Ao longo de seus quase 79 anos de história o Bradesco apoiou de forma plena o segmento do agronegócio brasileiro, estabelecendo parcerias sólidas e produtivas. Tal opção é baseada em sua crença indelével nesse segmento enquanto vetor de desenvolvimento social e econômico do país.

Contudo, nos últimos dias lamentavelmente vimos uma posição descabida de influenciadores digitais em relação ao consumo de carne bovina, associadas à nossa marca.

Importante dizer que tal posição não representa a visão desta casa em relação ao consumo da carne bovina.

Pelo contrário.

O Bradesco acredita e promove direta e indiretamente a pecuária brasileira e por conseguinte o consumo de carne bovina.

Diante do ocorrido, medidas foram imediatamente tomadas, incluindo a remoção do conteúdo de ambiente público, e, além disso, ações administrativas internas severas.

Dessa forma, reiteramos nossa lamenta pelo ocorrido e reforçamos mais uma vez nossa crença irrestrita na pecuária brasileira.”

***

ANEXO 2: Manchete no jornal Valor, dia 03/01/2022: Pecuaristas fazem churrasco em agências do Bradesco em protesto após vídeo contra carne

“Pecuaristas de ao menos cinco Estados fazem na manhã desta segunda-feira (3) churrascos nas portas de agências do Bradesco, em protesto contra um vídeo em que influenciadoras recomendaram um dia sem carne e associam a prática a um aplicativo do banco que calcula pegadas de carbono.

(…) Durante o ato em Cuiabá, cerca de 2.000 espetos de carne são distribuídos para as pessoas que passam pela agência, no centro da cidade.

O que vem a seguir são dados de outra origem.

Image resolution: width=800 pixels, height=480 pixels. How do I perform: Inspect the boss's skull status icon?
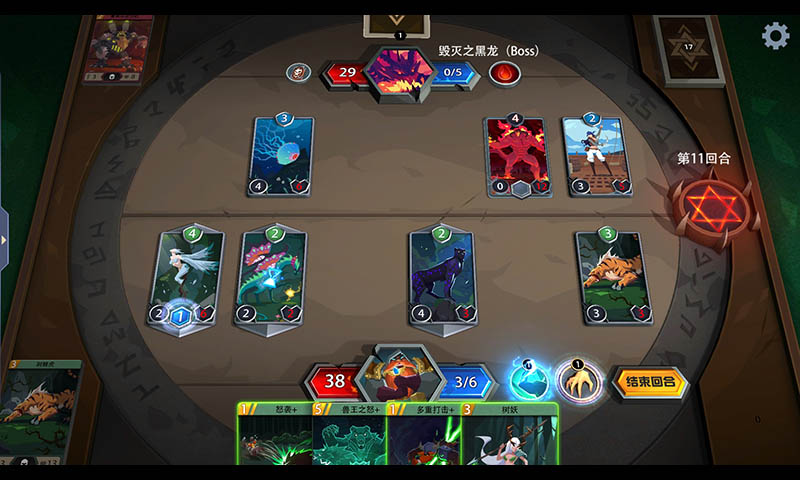(298, 72)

No fim da manhã, uma fila chegou a se formar na porta do prédio.”

Leandro Franz é economista, escritor e wannabe vegano. É autor dos livros “A Pequena Princesa” (Ed. Letramento), “No Útero de Paulo, o Embrião não Nascerá” (Ed. Penalux) e “120 dias de Corona” (Ed. Letramento) – este último lançado agora em 2022.